--- start Task material ---

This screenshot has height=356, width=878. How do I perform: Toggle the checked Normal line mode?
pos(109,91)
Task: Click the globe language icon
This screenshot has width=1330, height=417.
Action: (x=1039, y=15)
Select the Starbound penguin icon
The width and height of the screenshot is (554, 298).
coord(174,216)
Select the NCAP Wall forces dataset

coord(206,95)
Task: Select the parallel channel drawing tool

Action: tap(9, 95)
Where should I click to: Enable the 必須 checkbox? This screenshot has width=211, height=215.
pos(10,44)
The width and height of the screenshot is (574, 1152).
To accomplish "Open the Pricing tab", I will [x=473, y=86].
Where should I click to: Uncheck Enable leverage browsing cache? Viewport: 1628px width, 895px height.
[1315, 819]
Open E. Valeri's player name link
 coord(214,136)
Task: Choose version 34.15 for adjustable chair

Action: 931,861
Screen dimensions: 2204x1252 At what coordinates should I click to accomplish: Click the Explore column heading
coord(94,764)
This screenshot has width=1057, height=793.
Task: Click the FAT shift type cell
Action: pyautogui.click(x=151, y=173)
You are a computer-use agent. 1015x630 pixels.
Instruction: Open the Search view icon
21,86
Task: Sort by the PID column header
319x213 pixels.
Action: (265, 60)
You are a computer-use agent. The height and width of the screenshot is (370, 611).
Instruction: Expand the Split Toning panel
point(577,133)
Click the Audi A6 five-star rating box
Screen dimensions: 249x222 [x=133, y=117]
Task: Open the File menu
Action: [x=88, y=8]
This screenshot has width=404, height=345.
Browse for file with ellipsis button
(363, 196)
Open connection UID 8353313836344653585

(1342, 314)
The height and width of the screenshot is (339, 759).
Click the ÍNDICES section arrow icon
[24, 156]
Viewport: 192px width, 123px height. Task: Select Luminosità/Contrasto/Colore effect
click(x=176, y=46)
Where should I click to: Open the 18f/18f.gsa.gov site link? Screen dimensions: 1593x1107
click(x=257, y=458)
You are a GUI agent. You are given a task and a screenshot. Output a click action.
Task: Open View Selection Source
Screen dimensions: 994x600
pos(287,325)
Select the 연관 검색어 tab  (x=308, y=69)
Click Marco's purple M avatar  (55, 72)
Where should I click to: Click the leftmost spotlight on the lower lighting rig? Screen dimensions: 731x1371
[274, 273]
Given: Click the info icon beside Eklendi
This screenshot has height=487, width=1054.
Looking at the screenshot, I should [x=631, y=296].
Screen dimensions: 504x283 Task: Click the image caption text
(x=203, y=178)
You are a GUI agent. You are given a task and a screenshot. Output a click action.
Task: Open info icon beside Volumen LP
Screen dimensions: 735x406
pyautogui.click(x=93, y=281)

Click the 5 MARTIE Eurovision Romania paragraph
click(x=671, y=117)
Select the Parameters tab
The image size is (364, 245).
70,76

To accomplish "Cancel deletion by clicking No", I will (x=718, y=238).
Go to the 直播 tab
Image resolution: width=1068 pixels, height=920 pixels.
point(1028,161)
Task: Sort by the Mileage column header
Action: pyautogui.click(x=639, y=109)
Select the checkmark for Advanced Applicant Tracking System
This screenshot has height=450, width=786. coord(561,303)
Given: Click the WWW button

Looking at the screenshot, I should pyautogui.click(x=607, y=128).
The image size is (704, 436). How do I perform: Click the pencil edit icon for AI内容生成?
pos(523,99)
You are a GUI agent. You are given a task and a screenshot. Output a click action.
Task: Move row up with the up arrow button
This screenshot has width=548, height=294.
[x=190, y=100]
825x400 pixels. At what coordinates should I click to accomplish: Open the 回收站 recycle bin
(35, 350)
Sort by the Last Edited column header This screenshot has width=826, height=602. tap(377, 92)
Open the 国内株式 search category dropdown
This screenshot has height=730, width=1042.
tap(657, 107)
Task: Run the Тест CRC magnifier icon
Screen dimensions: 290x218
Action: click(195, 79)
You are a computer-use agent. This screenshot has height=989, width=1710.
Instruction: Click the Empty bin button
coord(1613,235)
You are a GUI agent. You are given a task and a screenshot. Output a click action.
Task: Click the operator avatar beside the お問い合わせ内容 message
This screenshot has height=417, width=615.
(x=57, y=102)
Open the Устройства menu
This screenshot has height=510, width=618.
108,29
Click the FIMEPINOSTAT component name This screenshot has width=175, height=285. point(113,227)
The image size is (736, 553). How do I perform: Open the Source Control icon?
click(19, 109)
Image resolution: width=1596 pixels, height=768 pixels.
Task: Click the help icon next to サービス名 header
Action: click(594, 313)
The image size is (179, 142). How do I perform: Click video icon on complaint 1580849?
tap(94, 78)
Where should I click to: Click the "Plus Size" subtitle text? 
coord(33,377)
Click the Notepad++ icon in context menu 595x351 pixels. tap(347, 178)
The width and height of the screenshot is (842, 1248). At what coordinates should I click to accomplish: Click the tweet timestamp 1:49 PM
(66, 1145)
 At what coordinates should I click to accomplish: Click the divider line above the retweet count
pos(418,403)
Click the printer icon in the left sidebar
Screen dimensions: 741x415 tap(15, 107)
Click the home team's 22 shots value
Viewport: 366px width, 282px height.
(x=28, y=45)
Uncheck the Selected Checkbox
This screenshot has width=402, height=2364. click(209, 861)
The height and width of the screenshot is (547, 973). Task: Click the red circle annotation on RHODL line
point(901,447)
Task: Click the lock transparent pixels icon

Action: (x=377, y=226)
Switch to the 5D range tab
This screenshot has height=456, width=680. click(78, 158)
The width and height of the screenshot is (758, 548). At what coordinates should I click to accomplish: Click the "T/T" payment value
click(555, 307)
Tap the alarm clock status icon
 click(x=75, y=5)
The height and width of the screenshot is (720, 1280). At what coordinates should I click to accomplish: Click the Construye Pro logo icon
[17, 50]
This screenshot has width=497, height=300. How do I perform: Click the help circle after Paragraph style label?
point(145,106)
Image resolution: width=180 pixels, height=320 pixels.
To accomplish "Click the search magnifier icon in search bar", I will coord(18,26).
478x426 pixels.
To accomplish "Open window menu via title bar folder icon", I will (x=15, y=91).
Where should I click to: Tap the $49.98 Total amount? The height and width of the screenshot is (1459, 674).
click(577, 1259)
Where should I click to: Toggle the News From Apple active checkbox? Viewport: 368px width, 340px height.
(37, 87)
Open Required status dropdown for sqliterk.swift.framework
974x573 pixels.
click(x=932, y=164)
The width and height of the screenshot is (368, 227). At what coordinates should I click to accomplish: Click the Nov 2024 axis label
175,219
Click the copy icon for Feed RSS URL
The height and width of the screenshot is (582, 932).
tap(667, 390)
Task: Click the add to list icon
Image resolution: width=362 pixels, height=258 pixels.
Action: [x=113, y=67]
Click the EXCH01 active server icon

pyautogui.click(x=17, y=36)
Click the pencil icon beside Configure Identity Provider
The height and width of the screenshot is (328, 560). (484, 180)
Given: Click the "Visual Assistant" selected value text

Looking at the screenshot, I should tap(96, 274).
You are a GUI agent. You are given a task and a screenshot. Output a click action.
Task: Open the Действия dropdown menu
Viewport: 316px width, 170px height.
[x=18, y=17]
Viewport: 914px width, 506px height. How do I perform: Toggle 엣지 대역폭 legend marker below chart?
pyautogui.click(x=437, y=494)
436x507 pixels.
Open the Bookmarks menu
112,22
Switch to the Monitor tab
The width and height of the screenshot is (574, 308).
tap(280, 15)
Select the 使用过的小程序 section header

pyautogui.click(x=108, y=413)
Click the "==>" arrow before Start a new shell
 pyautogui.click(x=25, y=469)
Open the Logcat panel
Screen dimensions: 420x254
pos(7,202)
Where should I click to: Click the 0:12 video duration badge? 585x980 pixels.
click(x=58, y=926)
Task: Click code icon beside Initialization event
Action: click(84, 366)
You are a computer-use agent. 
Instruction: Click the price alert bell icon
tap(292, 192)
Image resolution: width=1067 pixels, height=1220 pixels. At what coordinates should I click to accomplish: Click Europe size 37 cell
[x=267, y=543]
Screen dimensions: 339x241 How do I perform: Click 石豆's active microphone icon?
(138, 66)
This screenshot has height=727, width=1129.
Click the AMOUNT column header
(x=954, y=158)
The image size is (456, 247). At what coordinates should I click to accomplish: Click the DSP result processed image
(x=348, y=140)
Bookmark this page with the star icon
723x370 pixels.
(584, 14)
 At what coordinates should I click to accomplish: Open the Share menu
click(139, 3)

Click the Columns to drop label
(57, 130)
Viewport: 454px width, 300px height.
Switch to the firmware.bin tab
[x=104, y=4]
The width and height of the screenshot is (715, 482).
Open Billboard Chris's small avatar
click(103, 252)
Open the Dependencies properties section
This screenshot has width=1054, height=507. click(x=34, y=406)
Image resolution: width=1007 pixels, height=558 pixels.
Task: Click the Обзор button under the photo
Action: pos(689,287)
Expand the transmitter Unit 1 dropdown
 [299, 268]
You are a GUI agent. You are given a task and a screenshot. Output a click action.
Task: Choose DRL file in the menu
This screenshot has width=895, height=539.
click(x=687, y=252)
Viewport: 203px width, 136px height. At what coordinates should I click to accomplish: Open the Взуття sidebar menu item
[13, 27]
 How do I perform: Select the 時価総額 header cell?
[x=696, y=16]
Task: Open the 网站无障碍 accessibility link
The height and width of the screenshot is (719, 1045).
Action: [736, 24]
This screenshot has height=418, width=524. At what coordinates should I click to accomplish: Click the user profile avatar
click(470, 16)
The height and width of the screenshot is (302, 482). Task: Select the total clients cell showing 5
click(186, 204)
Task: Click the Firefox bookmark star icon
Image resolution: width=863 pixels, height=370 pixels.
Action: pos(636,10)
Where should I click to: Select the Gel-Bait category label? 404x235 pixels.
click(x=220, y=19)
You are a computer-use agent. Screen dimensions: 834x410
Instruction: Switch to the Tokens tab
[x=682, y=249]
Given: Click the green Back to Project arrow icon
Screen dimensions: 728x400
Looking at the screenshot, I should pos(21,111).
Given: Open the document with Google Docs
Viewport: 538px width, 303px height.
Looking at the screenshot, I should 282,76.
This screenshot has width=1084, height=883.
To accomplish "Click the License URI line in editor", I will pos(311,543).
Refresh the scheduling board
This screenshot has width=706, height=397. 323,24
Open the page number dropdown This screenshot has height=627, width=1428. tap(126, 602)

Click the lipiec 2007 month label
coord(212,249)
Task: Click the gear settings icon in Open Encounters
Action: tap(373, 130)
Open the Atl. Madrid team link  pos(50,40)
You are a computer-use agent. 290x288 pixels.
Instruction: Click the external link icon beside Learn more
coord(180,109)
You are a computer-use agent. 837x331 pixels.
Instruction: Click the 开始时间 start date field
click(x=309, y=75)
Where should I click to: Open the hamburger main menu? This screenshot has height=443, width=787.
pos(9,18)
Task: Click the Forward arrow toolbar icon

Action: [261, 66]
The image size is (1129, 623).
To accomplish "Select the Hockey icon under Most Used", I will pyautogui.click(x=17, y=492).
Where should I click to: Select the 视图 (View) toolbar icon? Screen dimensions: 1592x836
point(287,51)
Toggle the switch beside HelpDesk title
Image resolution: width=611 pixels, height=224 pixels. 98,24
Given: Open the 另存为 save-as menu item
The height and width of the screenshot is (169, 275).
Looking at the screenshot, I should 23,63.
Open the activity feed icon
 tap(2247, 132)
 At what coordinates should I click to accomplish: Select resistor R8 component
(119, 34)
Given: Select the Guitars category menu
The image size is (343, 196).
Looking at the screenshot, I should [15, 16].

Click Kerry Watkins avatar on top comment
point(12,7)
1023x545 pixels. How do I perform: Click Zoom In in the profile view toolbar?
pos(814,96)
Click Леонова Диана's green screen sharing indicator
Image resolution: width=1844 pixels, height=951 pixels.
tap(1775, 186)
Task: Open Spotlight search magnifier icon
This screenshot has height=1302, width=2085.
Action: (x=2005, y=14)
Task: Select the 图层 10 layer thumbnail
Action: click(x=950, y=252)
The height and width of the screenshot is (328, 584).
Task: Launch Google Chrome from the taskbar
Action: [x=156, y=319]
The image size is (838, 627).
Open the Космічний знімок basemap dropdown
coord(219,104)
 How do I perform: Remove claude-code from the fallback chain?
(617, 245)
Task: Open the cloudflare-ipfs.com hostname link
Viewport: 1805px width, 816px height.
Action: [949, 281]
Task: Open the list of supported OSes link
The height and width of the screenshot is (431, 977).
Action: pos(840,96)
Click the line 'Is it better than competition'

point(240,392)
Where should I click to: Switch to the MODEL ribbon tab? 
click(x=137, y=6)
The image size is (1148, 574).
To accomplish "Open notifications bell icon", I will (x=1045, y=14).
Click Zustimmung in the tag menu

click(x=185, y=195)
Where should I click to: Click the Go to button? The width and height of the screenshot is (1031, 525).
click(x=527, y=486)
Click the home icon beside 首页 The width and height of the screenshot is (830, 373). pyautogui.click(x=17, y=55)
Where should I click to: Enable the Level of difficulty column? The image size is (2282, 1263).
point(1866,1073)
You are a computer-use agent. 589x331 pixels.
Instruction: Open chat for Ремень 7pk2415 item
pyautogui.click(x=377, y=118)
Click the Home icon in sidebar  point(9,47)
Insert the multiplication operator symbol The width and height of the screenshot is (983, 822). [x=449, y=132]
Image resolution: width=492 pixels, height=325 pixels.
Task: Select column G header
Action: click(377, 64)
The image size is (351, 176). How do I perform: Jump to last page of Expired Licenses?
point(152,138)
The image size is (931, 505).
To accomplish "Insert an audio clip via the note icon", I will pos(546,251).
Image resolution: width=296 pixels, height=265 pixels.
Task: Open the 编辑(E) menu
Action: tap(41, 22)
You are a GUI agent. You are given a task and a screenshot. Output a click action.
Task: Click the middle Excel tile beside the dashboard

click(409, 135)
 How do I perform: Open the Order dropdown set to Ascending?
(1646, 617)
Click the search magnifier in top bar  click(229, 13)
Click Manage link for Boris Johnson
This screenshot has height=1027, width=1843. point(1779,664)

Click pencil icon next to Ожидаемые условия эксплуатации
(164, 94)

--- end Task material ---

Request: Retype the lines verbatim, starting at the line that contains "Toggle the switch beside HelpDesk title" and ending after the line that contains "point(12,7)".

Answer to the problem:
Toggle the switch beside HelpDesk title
Image resolution: width=611 pixels, height=224 pixels. 98,24
Given: Open the 另存为 save-as menu item
The height and width of the screenshot is (169, 275).
Looking at the screenshot, I should 23,63.
Open the activity feed icon
 tap(2247, 132)
 At what coordinates should I click to accomplish: Select resistor R8 component
(119, 34)
Given: Select the Guitars category menu
The image size is (343, 196).
Looking at the screenshot, I should [15, 16].

Click Kerry Watkins avatar on top comment
point(12,7)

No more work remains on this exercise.